Again, not helpful. This is also a great way to make your friend resent you because telling someone who’s looking for love that they’re lucky to be single tells them that you don’t understand what they’re going through at all. I’m not saying that single women are miserable – far from it. But if she’s a woman who is dating with a purpose and wants to find a life-long partner, then I can guarantee you the last thing she feels is “lucky” to be single.
“There are plenty of fish in the sea!”
This one is simply untrue for many women. Yes, there are plenty of men in the world, but the issue is finding the right one. Due to the current culture of hookups and casual dating, there are fewer marriage-minded men on the market. It turns out that when you give men the option of casual and consequence-free sex or marriage, many of them choose the former.
Thanks to hookup culture and casual dating, there are fewer marriage-minded men on the market.
Despite the lie that casual dating makes men and women equal, it actually benefits men far more than it benefits women because women face bigger consequences for engaging in it. The sad reality of the current dating culture is that it actually turns that big sea of eligible fish into a much smaller pool.
“You should try online dating!”
In this day and age, who hasn’t tried online dating? Dating apps are no longer novel, they’re the new normal. In fact, there are so many dating apps out there that it can be difficult to choose which one to use. Dating apps can also be very overwhelming. When you’re presented with limitless options and swipes, it can be difficult to focus your attention or narrow down your search. If you’re dating with purpose in the real world, make sure you bring that same mindset to online dating. Don’t swipe mindlessly, swipe with intention.

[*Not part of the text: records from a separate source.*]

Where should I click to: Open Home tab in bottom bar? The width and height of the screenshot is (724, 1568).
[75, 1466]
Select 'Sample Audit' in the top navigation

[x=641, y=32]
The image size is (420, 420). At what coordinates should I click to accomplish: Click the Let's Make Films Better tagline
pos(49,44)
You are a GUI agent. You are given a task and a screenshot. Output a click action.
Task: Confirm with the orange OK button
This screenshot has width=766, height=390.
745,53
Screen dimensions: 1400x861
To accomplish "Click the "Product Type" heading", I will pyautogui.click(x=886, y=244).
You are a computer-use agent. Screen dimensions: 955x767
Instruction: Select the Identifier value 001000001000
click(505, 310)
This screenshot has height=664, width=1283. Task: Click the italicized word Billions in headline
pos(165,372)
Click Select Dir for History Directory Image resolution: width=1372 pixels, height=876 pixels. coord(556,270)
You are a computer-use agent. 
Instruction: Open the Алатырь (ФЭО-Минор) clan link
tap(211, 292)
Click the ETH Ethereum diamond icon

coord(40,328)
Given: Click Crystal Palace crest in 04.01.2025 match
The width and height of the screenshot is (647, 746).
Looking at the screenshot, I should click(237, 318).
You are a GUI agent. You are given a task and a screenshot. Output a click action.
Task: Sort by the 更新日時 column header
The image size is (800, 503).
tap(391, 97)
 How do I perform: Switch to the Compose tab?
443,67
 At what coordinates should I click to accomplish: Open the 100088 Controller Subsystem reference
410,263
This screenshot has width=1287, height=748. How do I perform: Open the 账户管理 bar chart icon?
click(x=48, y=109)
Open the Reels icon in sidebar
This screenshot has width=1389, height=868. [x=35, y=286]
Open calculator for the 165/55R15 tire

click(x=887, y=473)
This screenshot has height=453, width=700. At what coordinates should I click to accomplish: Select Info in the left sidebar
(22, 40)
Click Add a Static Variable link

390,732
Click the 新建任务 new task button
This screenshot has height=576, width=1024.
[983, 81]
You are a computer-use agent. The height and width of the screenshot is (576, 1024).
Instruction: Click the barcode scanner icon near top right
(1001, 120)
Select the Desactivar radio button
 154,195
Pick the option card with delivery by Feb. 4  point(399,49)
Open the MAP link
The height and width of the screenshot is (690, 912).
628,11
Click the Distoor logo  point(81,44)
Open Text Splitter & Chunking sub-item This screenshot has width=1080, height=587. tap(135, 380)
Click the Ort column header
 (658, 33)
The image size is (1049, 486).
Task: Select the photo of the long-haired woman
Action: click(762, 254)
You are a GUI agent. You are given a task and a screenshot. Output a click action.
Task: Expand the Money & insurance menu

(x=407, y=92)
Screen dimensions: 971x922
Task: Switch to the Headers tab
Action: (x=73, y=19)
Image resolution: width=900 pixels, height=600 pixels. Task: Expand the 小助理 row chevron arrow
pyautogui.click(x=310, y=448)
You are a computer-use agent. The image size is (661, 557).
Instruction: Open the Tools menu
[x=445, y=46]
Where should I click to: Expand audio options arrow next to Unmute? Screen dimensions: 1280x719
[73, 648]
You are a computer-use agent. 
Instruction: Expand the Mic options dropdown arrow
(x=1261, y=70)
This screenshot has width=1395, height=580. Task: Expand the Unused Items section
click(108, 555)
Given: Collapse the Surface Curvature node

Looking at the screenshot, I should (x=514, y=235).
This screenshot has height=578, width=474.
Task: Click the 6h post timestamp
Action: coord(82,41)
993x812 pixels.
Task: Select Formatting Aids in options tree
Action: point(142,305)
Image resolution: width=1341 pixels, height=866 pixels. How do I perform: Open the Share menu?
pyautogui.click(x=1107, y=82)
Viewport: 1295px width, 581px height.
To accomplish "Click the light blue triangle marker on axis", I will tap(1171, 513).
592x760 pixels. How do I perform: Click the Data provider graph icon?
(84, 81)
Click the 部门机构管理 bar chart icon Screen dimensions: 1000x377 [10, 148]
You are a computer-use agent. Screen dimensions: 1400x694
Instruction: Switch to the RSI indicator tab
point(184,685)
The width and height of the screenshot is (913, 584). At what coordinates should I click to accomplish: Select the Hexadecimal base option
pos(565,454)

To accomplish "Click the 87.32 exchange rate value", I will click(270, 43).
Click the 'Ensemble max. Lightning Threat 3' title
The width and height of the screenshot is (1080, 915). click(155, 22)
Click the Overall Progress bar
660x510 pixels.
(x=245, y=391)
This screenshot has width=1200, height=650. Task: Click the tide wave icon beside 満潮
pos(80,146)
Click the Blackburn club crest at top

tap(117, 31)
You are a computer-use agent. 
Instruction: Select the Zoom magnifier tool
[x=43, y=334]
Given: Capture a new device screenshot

Another important thing to consider when a single friend comes to you with their dating woes is whether she’s actually looking for advice or if she simply wants to vent. Oftentimes, women just want some solidarity and that’s okay! It’s important to get your frustrations out, and it’s cathartic to open up to our friends about things that are bothering us. So pour her a glass of wine, try to cheer her up, and maybe save the advice for another day.